#### REQUIRED ACTIONS:
a: Answer the following from the passage on silver nanostructure catalysts.
(i) Which surface dominates the catalytic particles currently used in the commercial ethylene epoxidation process?
(ii) What kind of calculations were used to study the elementary chemical steps that govern selectivity to EO?
(iii) By roughly how much higher was the selectivity to EO of the Ag nano-wire and nano-cube catalysts than that of conventional Ag catalysts?
b: Reproduce the passage on silver nanostructure catalysts word for word, starting at "I will present" and ending at "con­ven­tion­al indus­tri­al cat­a­lysts.".

#### TEXT UNDER STUDY:
Start of Block
I will present our recent work where we explored poten­tial uti­liza­tion of high­ly uni­form metal­lic nano-struc­tured mate­ri­als as selec­tive het­ero­ge­neous cat­a­lysts. The advan­tage of these mate­ri­als com­pared to con­ven­tion­al cat­alyt­ic mate­ri­als is that their struc­ture can be con­trolled with almost atom­ic pre­ci­sion, and that it is pos­si­ble to syn­the­size high­ly homo­ge­neous struc­tures. We demon­strat­ed some of these advan­tages recent­ly when we showed that well-defined, tai­lored Ag nano-struc­tures are much more selec­tive in het­ero­ge­neous epox­i­da­tion of eth­yl­ene to form eth­yl­ene oxide (EO) (Eth­yl­ene + ½O2 → EO) than con­ven­tion­al indus­tri­al cat­a­lysts.

We showed using quan­tum chem­i­cal Den­si­ty Func­tion­al The­o­ry (DFT) cal­cu­la­tions, where we stud­ied crit­i­cal ele­men­tary chem­i­cal steps that gov­ern the selec­tiv­i­ty to EO in the process, that the Ag(100) sur­face should be inher­ent­ly more selec­tive than the Ag(111) sur­face. We note that cat­alyt­ic par­ti­cles, syn­the­sized using con­ven­tion­al syn­the­sis pro­ce­dure and cur­rent­ly used in com­mer­cial eth­yl­ene epox­i­da­tion process, are dom­i­nat­ed by the (111) sur­face. To syn­the­size Ag nano-struc­tures which are dom­i­nat­ed with the Ag(100) faces, we employed a syn­the­sis pro­ce­dure which uses organ­ic sta­bi­liz­er mol­e­cules to direct the growth of the nano-struc­ture in a par­tic­u­lar direc­tion and to con­trol the sur­face facets that ter­mi­nate the nano-struc­ture. This syn­thet­ics strat­e­gy allowed us to syn­the­size well-defined and high­ly uni­form Ag nano-wires and nano-cubes which are dom­i­nat­ed by the (100) facet. Sub­se­quent exper­i­ments showed that Ag nano-wires and nano-cube cat­a­lysts can achieve selec­tiv­i­ty to EO, which is, at dif­fer­en­tial con­ver­sion, by ~ 40 % high­er than for con­ven­tion­al Ag cat­a­lysts.
End of Block
#### MATERIAL SHOWN:
Start of Block
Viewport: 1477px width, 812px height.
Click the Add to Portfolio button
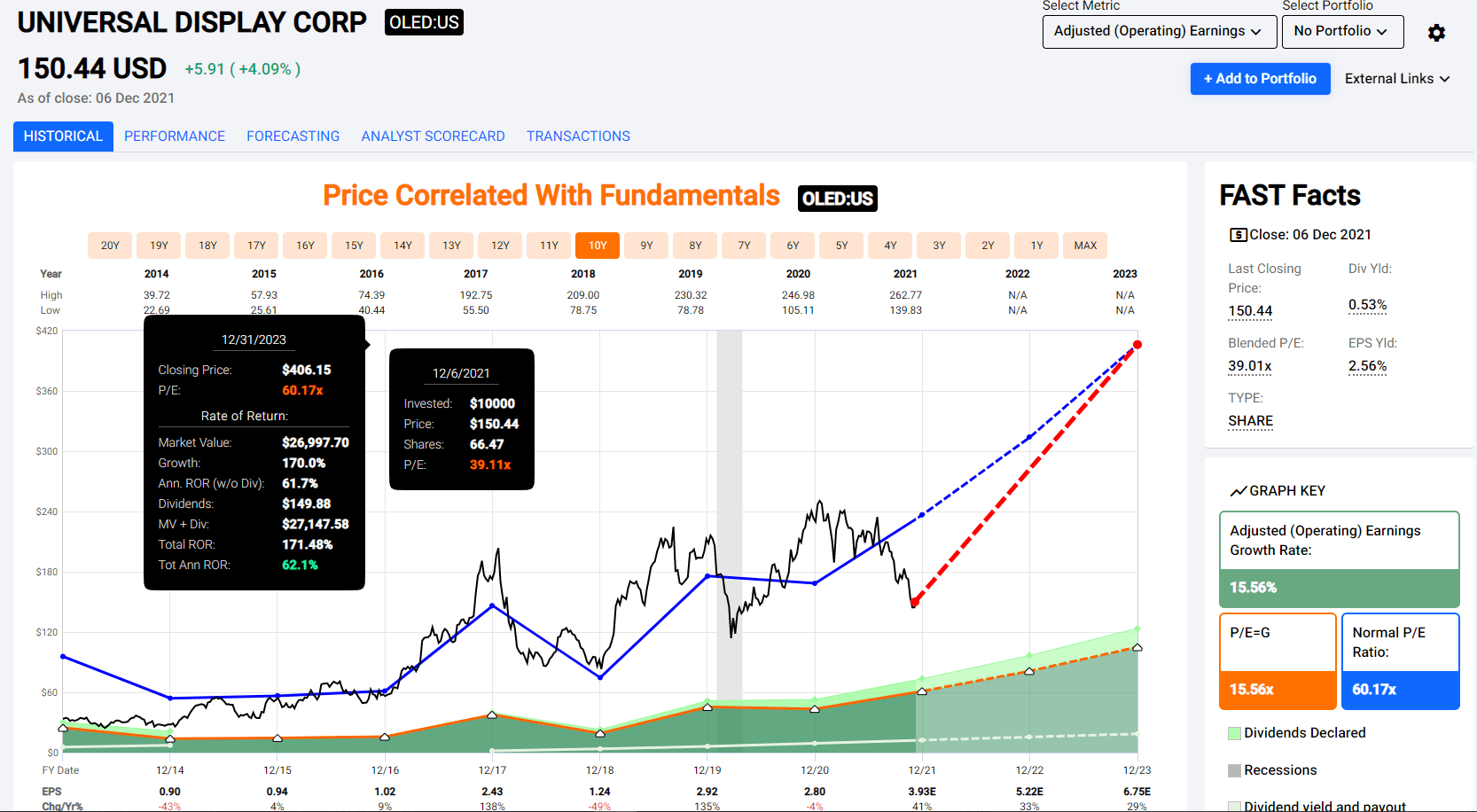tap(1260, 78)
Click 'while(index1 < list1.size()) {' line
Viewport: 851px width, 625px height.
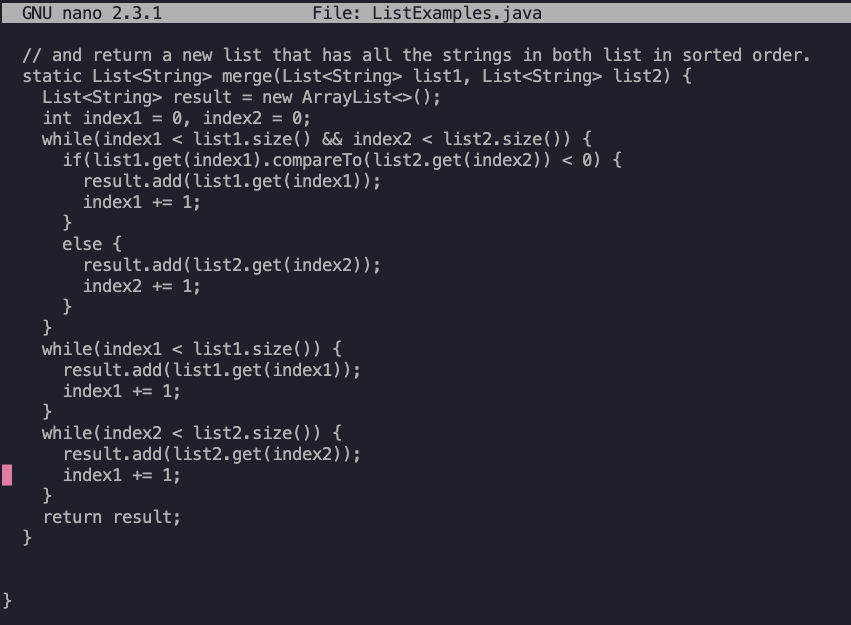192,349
End of Block
Start of Block
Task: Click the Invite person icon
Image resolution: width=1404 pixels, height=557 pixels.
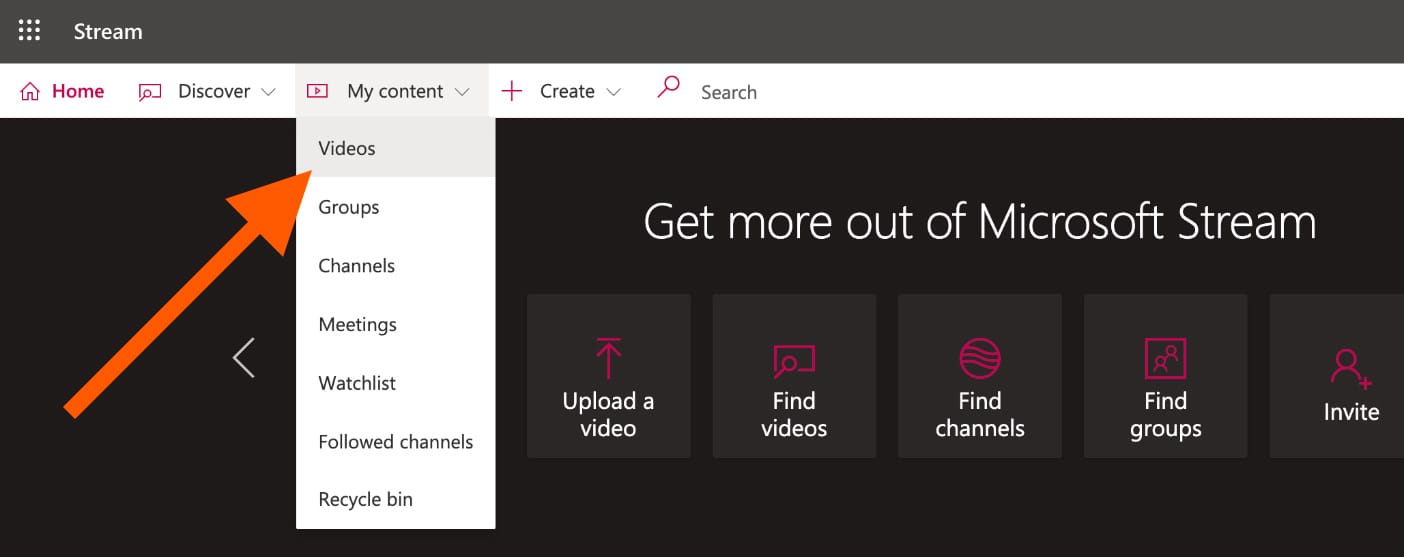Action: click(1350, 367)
End of Block
Start of Block
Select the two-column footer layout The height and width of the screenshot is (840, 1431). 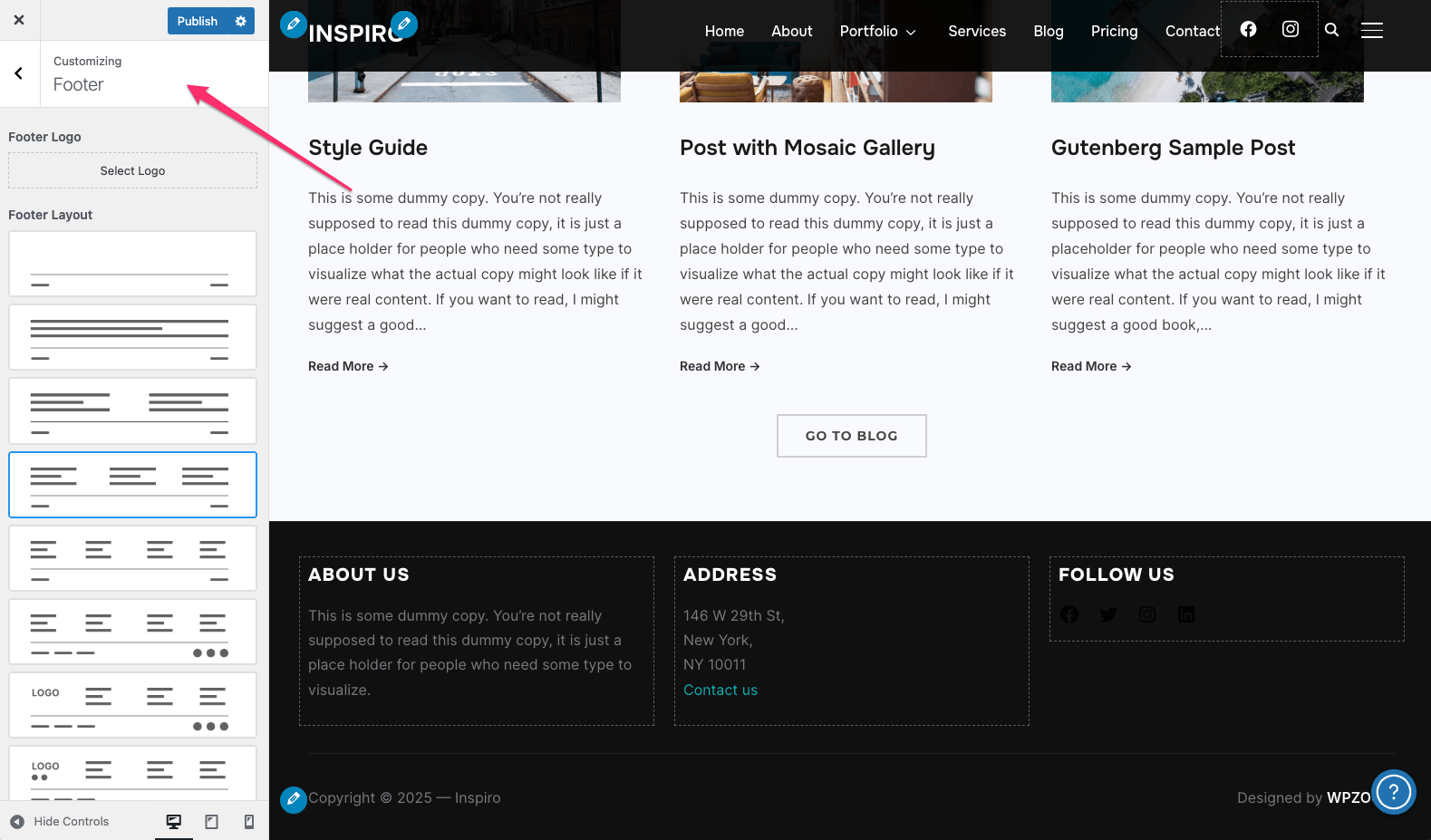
End of Block
#### RESULTS BY TASK:
a:
(i) The (111) surface.
(ii) Quantum chemical Density Functional Theory (DFT) calculations.
(iii) About 40% higher, at differential conversion.

b:
I will present our recent work where we explored poten­tial uti­liza­tion of high­ly uni­form metal­lic nano-struc­tured mate­ri­als as selec­tive het­ero­ge­neous cat­a­lysts. The advan­tage of these mate­ri­als com­pared to con­ven­tion­al cat­alyt­ic mate­ri­als is that their struc­ture can be con­trolled with almost atom­ic pre­ci­sion, and that it is pos­si­ble to syn­the­size high­ly homo­ge­neous struc­tures. We demon­strat­ed some of these advan­tages recent­ly when we showed that well-defined, tai­lored Ag nano-struc­tures are much more selec­tive in het­ero­ge­neous epox­i­da­tion of eth­yl­ene to form eth­yl­ene oxide (EO) (Eth­yl­ene + ½O2 → EO) than con­ven­tion­al indus­tri­al cat­a­lysts.